### Records supplied
+===+

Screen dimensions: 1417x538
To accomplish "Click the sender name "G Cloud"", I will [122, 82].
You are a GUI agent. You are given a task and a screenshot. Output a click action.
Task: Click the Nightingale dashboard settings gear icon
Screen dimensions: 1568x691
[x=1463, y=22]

+===+

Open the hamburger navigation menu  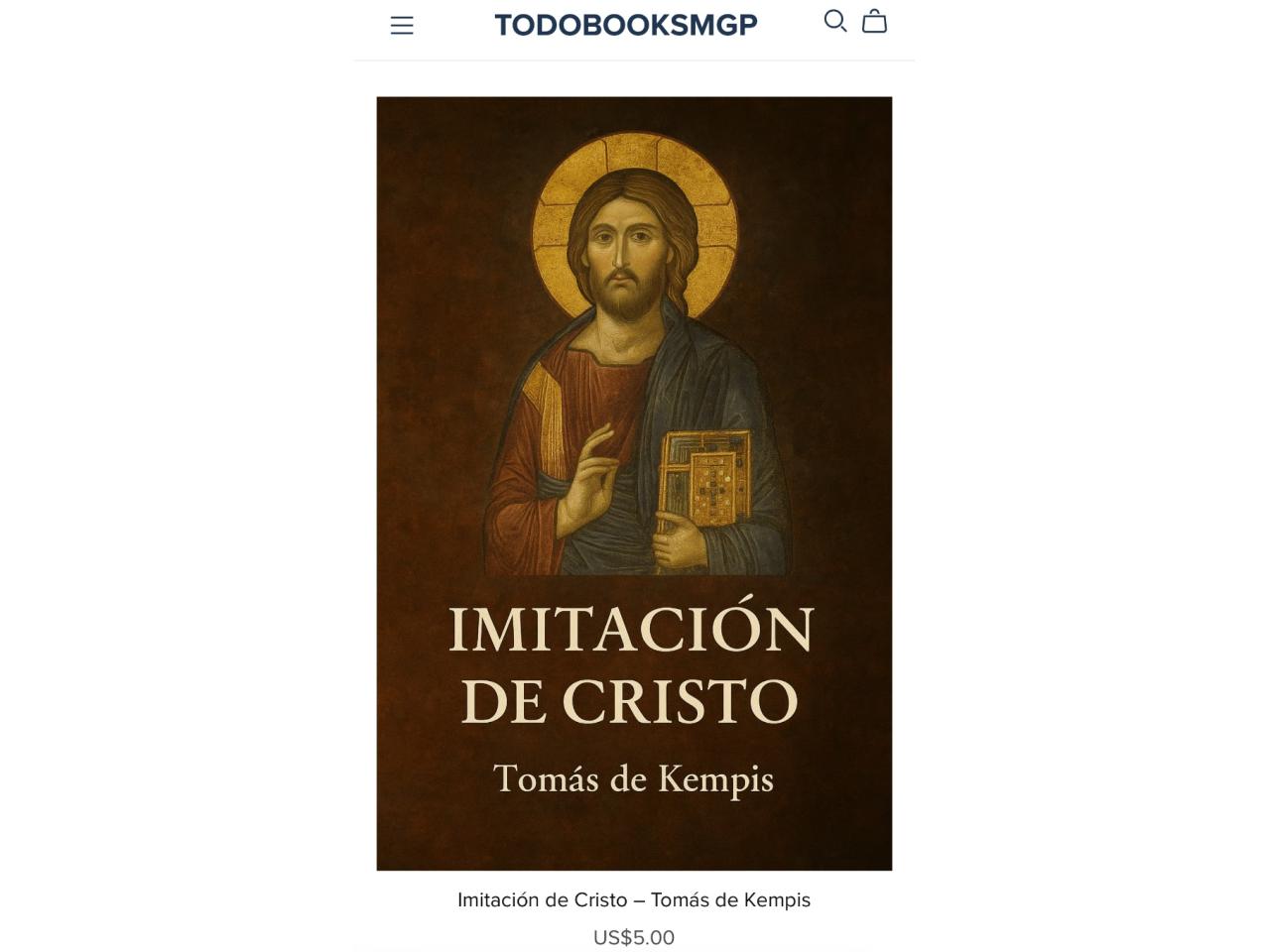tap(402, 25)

+===+

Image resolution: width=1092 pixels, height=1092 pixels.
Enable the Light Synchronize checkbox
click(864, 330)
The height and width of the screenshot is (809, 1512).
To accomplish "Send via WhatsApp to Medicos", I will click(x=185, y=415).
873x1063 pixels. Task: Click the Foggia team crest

+===+

### Assignment
Show all lines from the listing above in which "screenshot" appears.

### Answer box
You are a GUI agent. You are given a task and a screenshot. Output a click action.
The height and width of the screenshot is (809, 1512).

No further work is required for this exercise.